En el ámbito social, las repercusiones son inmediatas y palpables. En Uruapan y Morelia, miles de ciudadanos salieron a las calles el 2 de noviembre exigiendo justicia con consignas como «¡Fuera Bedolla!» y «¡Fuera Claudia!», marchando desde glorietas hasta el centro histórico. La Conferencia del Episcopado Mexicano condenó el atentado como parte de una «ausencia de Estado de Derecho», alertando sobre el riesgo para líderes comunitarios que denuncian la violencia. El impacto psicológico es devastador: en una fecha de conmemoración cultural, el festival se tiñó de sangre, simbolizando cómo el miedo permea cualquier espacio, sin distinción. Economómicamente, Uruapan —con su industria aguacatera que genera miles de empleos— podría enfrentar parálisis si el pánico disuade inversiones o turismo, agravando la dependencia de productores extorsionados.
Hacia una crisis sistémica
A mediano y largo plazo, el asesinato de Manzo podría catalizar cambios estructurales, pero también profundizar la crisis de seguridad en México. Una repercusión clave es el fortalecimiento de medidas federales: Harfuch ha anunciado operativos conjuntos con la Fiscalía General, y Sheinbaum convocó al Gabinete de Seguridad para revisar protocolos en eventos públicos. Sin embargo, si las promesas de «llegar hasta las últimas consecuencias» no se materializan —como en casos previos de políticos asesinados—, podría desincentivar a futuros candidatos, perpetuando un «efecto chilling» en la democracia local.
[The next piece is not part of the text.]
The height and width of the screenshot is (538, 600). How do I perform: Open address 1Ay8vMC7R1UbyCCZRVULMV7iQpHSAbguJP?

En términos más amplios, este crimen subraya la necesidad de una reforma integral al modelo de seguridad. Michoacán requiere no solo más tropas, sino políticas que aborden las raíces socioeconómicas: pobreza rural, corrupción en cadenas de suministro y la globalización del mercado de aguacate que enriquece a los carteles. Internacionalmente, podría atraer escrutinio de EE.UU., principal consumidor de aguacate mexicano, presionando por certificaciones éticas en importaciones. Socialmente, movimientos ciudadanos como las marchas de Uruapan podrían evolucionar hacia coaliciones amplias —incluyendo productores, Iglesia y ONGs— para demandar autonomía local en seguridad, similar a las autodefensas de 2013.
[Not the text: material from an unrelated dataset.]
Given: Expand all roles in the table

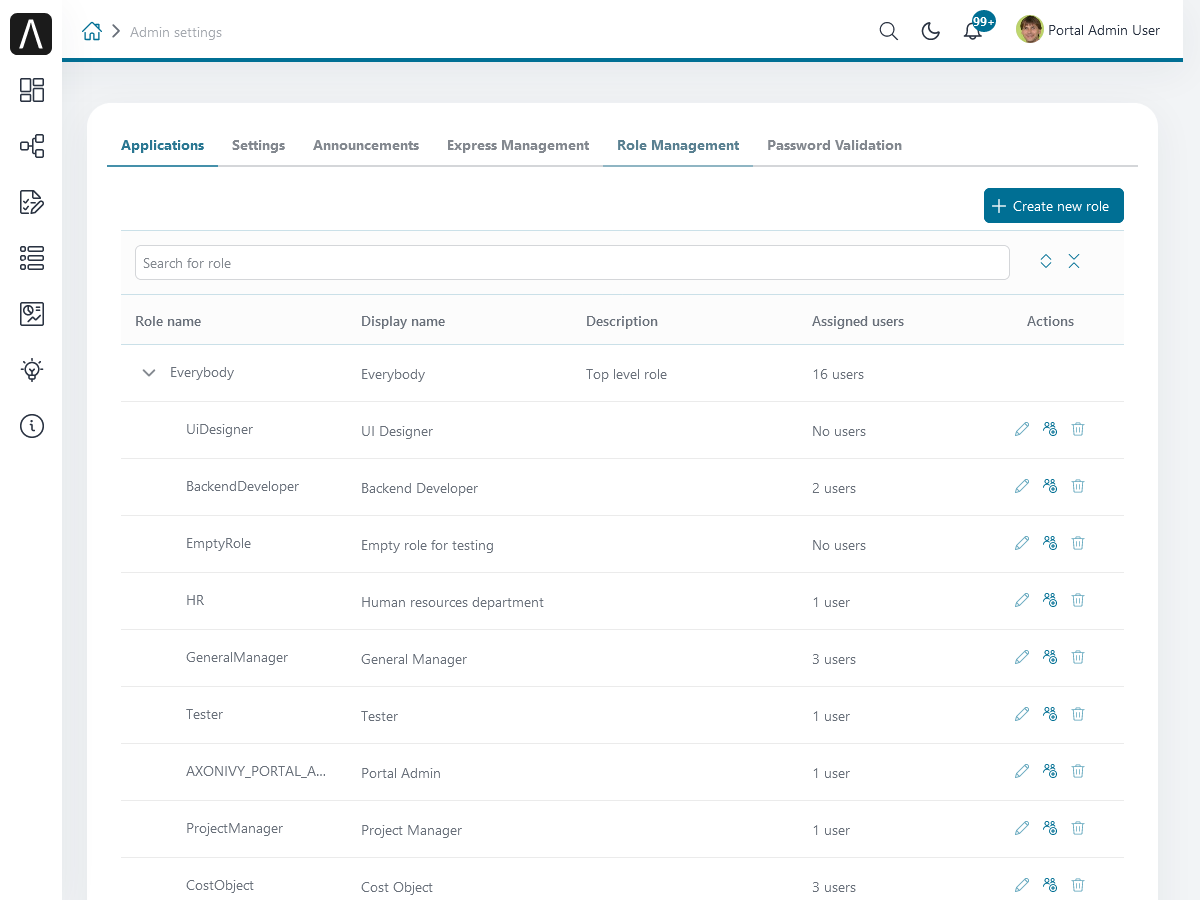Looking at the screenshot, I should pyautogui.click(x=1046, y=261).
No obstante, el riesgo de escalada es alto. Si el asesinato responde a una represalia por las denuncias de Manzo, podría desencadenar retaliaciones entre carteles, incrementando homicidios en la región. Esto, sumado a la impunidad histórica (solo el 5% de crímenes en México se resuelven, según datos oficiales), erosiona la fe en el Estado y fomenta la autodefensa informal, con sus propios peligros.
El asesinato de Carlos Manzo no es un hecho aislado, sino un síntoma de la guerra asimétrica que libran los carteles contra el tejido democrático de México. Sus implicaciones políticas —cuestionando la gobernabilidad de Morena en Michoacán— y sociales —generando protestas y trauma colectivo— se entretejen con repercusiones que podrían redefinir la agenda de seguridad nacional. Manzo, con su coraje al enfrentar al narco, deja un legado de resistencia, pero también un llamado urgente: México no puede permitirse más tumbas en sus plazas públicas. Solo una acción coordinada, con énfasis en inteligencia, justicia y desarrollo rural, honrará su memoria y evitará que Uruapan se convierta en sinónimo de impunidad. Como advirtió la Iglesia, estos crímenes son «ataques contra quienes denuncian la violencia»; ignorarlos sería condenar a más líderes al silencio o la muerte. La verdadera repercusión dependerá de si este Día de Muertos marca el inicio de algún escuerzo por enfrentar el grave problema, o solo otro capítulo en la crónica de la barbarie.